* **WHAT YOU HAVE TO DO**
Write out the data exactly, keeping every line.

Collected data entries:
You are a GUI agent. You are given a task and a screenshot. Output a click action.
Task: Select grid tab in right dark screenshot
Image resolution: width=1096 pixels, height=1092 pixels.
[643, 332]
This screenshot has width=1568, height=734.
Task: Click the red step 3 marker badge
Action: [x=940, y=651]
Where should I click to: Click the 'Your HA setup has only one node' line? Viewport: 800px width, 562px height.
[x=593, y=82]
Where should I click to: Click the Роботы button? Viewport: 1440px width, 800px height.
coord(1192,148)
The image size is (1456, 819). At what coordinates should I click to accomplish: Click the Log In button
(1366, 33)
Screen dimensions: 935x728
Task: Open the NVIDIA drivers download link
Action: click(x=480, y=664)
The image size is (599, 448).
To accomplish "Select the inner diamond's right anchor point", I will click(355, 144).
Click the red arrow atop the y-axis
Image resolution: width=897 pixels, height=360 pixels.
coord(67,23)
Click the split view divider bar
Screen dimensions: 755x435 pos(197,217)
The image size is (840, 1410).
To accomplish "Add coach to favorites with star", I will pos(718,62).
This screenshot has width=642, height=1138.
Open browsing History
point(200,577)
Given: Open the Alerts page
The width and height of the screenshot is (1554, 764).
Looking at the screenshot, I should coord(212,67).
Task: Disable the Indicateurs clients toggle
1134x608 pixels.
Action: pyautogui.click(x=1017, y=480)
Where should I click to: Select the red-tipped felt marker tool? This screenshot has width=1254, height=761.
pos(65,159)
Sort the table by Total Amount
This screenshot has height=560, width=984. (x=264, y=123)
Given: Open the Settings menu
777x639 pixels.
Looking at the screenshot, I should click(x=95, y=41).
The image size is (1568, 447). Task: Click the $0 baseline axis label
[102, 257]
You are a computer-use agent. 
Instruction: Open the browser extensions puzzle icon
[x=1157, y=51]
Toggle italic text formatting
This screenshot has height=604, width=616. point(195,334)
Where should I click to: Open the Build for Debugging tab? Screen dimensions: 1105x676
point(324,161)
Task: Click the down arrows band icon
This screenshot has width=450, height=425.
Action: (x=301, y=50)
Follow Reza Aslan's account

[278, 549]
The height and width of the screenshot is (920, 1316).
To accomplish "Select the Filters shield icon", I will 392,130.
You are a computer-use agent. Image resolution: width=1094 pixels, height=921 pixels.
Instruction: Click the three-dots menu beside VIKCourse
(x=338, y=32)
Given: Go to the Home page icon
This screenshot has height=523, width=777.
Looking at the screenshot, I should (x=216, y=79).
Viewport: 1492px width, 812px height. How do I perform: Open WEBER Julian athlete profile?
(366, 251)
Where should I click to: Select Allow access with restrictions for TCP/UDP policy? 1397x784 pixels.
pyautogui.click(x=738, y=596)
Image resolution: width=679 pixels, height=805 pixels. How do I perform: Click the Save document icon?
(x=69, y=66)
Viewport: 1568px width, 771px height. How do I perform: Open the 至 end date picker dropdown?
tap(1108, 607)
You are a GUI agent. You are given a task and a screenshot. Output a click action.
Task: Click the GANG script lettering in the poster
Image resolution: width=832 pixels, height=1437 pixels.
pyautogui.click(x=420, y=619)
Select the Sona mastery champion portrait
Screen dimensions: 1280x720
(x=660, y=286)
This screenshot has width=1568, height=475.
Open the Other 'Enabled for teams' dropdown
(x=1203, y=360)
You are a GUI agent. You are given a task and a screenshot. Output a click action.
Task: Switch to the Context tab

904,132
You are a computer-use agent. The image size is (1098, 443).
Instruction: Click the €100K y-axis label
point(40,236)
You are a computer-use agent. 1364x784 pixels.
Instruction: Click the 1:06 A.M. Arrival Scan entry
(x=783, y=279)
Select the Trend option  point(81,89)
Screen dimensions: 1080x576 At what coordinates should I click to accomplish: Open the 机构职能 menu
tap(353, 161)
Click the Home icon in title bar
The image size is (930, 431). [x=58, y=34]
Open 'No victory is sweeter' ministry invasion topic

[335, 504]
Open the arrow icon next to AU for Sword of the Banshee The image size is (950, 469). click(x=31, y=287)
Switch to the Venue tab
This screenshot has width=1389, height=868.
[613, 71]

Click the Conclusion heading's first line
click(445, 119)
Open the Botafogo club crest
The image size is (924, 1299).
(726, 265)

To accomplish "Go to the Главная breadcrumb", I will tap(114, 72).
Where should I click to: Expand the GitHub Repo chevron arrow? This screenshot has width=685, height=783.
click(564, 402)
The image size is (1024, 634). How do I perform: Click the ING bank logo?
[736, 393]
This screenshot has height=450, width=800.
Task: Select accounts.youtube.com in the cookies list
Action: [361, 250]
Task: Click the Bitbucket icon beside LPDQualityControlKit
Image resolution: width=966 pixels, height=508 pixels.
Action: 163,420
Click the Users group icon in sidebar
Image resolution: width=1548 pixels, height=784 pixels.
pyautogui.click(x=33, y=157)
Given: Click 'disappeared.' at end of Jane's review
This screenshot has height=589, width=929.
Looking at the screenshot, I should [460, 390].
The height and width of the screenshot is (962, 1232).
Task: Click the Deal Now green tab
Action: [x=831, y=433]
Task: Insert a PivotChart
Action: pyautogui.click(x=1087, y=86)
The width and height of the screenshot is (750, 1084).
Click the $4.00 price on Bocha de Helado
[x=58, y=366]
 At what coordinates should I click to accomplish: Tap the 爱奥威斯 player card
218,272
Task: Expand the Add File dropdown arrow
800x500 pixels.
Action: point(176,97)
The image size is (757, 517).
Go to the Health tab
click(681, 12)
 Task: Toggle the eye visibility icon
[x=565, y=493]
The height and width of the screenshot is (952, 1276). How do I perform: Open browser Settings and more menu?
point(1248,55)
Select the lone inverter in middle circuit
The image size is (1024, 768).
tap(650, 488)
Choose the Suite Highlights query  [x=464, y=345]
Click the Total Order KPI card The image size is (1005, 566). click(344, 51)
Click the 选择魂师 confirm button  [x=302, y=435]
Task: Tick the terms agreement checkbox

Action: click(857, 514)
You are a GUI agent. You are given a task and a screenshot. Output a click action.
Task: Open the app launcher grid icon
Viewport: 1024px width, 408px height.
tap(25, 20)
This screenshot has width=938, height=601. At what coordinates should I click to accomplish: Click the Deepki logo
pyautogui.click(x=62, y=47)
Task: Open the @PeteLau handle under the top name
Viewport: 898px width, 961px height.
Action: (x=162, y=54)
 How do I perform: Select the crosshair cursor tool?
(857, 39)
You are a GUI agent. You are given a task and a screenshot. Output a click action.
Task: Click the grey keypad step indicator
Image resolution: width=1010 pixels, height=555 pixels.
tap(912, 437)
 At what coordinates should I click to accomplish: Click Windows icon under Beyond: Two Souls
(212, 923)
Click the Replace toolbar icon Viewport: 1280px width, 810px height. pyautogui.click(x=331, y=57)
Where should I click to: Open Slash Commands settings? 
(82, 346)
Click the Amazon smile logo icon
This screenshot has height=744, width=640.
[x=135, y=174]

* **EXERCISE OUTPUT**
You are a GUI agent. You are given a task and a screenshot. Output a click action.
Task: Select grid tab in right dark screenshot
Image resolution: width=1096 pixels, height=1092 pixels.
[643, 332]
This screenshot has width=1568, height=734.
Task: Click the red step 3 marker badge
Action: [x=940, y=651]
Where should I click to: Click the 'Your HA setup has only one node' line? Viewport: 800px width, 562px height.
[x=593, y=82]
Where should I click to: Click the Роботы button? Viewport: 1440px width, 800px height.
coord(1192,148)
The image size is (1456, 819). At what coordinates should I click to accomplish: Click the Log In button
(1366, 33)
Screen dimensions: 935x728
Task: Open the NVIDIA drivers download link
Action: click(x=480, y=664)
The image size is (599, 448).
To accomplish "Select the inner diamond's right anchor point", I will click(355, 144).
Click the red arrow atop the y-axis
Image resolution: width=897 pixels, height=360 pixels.
coord(67,23)
Click the split view divider bar
Screen dimensions: 755x435 pos(197,217)
The image size is (840, 1410).
To accomplish "Add coach to favorites with star", I will pos(718,62).
This screenshot has width=642, height=1138.
Open browsing History
point(200,577)
Given: Open the Alerts page
The width and height of the screenshot is (1554, 764).
Looking at the screenshot, I should coord(212,67).
Task: Disable the Indicateurs clients toggle
1134x608 pixels.
Action: pyautogui.click(x=1017, y=480)
Where should I click to: Select the red-tipped felt marker tool? This screenshot has width=1254, height=761.
pos(65,159)
Sort the table by Total Amount
This screenshot has height=560, width=984. (x=264, y=123)
Given: Open the Settings menu
777x639 pixels.
Looking at the screenshot, I should click(x=95, y=41).
The image size is (1568, 447). Task: Click the $0 baseline axis label
[102, 257]
You are a computer-use agent. 
Instruction: Open the browser extensions puzzle icon
[x=1157, y=51]
Toggle italic text formatting
This screenshot has height=604, width=616. point(195,334)
Where should I click to: Open the Build for Debugging tab? Screen dimensions: 1105x676
point(324,161)
Task: Click the down arrows band icon
This screenshot has width=450, height=425.
Action: (x=301, y=50)
Follow Reza Aslan's account

[278, 549]
The height and width of the screenshot is (920, 1316).
To accomplish "Select the Filters shield icon", I will 392,130.
You are a computer-use agent. Image resolution: width=1094 pixels, height=921 pixels.
Instruction: Click the three-dots menu beside VIKCourse
(x=338, y=32)
Given: Go to the Home page icon
This screenshot has height=523, width=777.
Looking at the screenshot, I should (x=216, y=79).
Viewport: 1492px width, 812px height. How do I perform: Open WEBER Julian athlete profile?
(366, 251)
Where should I click to: Select Allow access with restrictions for TCP/UDP policy? 1397x784 pixels.
pyautogui.click(x=738, y=596)
Image resolution: width=679 pixels, height=805 pixels. How do I perform: Click the Save document icon?
(x=69, y=66)
Viewport: 1568px width, 771px height. How do I perform: Open the 至 end date picker dropdown?
tap(1108, 607)
You are a GUI agent. You are given a task and a screenshot. Output a click action.
Task: Click the GANG script lettering in the poster
Image resolution: width=832 pixels, height=1437 pixels.
pyautogui.click(x=420, y=619)
Select the Sona mastery champion portrait
Screen dimensions: 1280x720
(x=660, y=286)
This screenshot has width=1568, height=475.
Open the Other 'Enabled for teams' dropdown
(x=1203, y=360)
You are a GUI agent. You are given a task and a screenshot. Output a click action.
Task: Switch to the Context tab

904,132
You are a computer-use agent. The image size is (1098, 443).
Instruction: Click the €100K y-axis label
point(40,236)
You are a computer-use agent. 1364x784 pixels.
Instruction: Click the 1:06 A.M. Arrival Scan entry
(x=783, y=279)
Select the Trend option  point(81,89)
Screen dimensions: 1080x576 At what coordinates should I click to accomplish: Open the 机构职能 menu
tap(353, 161)
Click the Home icon in title bar
The image size is (930, 431). [x=58, y=34]
Open 'No victory is sweeter' ministry invasion topic

[335, 504]
Open the arrow icon next to AU for Sword of the Banshee The image size is (950, 469). click(x=31, y=287)
Switch to the Venue tab
This screenshot has width=1389, height=868.
[613, 71]

Click the Conclusion heading's first line
click(445, 119)
Open the Botafogo club crest
The image size is (924, 1299).
(726, 265)

To accomplish "Go to the Главная breadcrumb", I will tap(114, 72).
Where should I click to: Expand the GitHub Repo chevron arrow? This screenshot has width=685, height=783.
click(564, 402)
The image size is (1024, 634). How do I perform: Click the ING bank logo?
[736, 393]
This screenshot has height=450, width=800.
Task: Select accounts.youtube.com in the cookies list
Action: [361, 250]
Task: Click the Bitbucket icon beside LPDQualityControlKit
Image resolution: width=966 pixels, height=508 pixels.
Action: 163,420
Click the Users group icon in sidebar
Image resolution: width=1548 pixels, height=784 pixels.
pyautogui.click(x=33, y=157)
Given: Click 'disappeared.' at end of Jane's review
This screenshot has height=589, width=929.
Looking at the screenshot, I should [460, 390].
The height and width of the screenshot is (962, 1232).
Task: Click the Deal Now green tab
Action: [x=831, y=433]
Task: Insert a PivotChart
Action: pyautogui.click(x=1087, y=86)
The width and height of the screenshot is (750, 1084).
Click the $4.00 price on Bocha de Helado
[x=58, y=366]
 At what coordinates should I click to accomplish: Tap the 爱奥威斯 player card
218,272
Task: Expand the Add File dropdown arrow
800x500 pixels.
Action: point(176,97)
The image size is (757, 517).
Go to the Health tab
click(681, 12)
 Task: Toggle the eye visibility icon
[x=565, y=493]
The height and width of the screenshot is (952, 1276). How do I perform: Open browser Settings and more menu?
point(1248,55)
Select the lone inverter in middle circuit
The image size is (1024, 768).
tap(650, 488)
Choose the Suite Highlights query  [x=464, y=345]
Click the Total Order KPI card The image size is (1005, 566). click(344, 51)
Click the 选择魂师 confirm button  [x=302, y=435]
Task: Tick the terms agreement checkbox

Action: click(857, 514)
You are a GUI agent. You are given a task and a screenshot. Output a click action.
Task: Open the app launcher grid icon
Viewport: 1024px width, 408px height.
tap(25, 20)
This screenshot has width=938, height=601. At what coordinates should I click to accomplish: Click the Deepki logo
pyautogui.click(x=62, y=47)
Task: Open the @PeteLau handle under the top name
Viewport: 898px width, 961px height.
Action: (x=162, y=54)
 How do I perform: Select the crosshair cursor tool?
(857, 39)
You are a GUI agent. You are given a task and a screenshot. Output a click action.
Task: Click the grey keypad step indicator
Image resolution: width=1010 pixels, height=555 pixels.
tap(912, 437)
 At what coordinates should I click to accomplish: Click Windows icon under Beyond: Two Souls
(212, 923)
Click the Replace toolbar icon Viewport: 1280px width, 810px height. pyautogui.click(x=331, y=57)
Where should I click to: Open Slash Commands settings? 
(82, 346)
Click the Amazon smile logo icon
This screenshot has height=744, width=640.
[x=135, y=174]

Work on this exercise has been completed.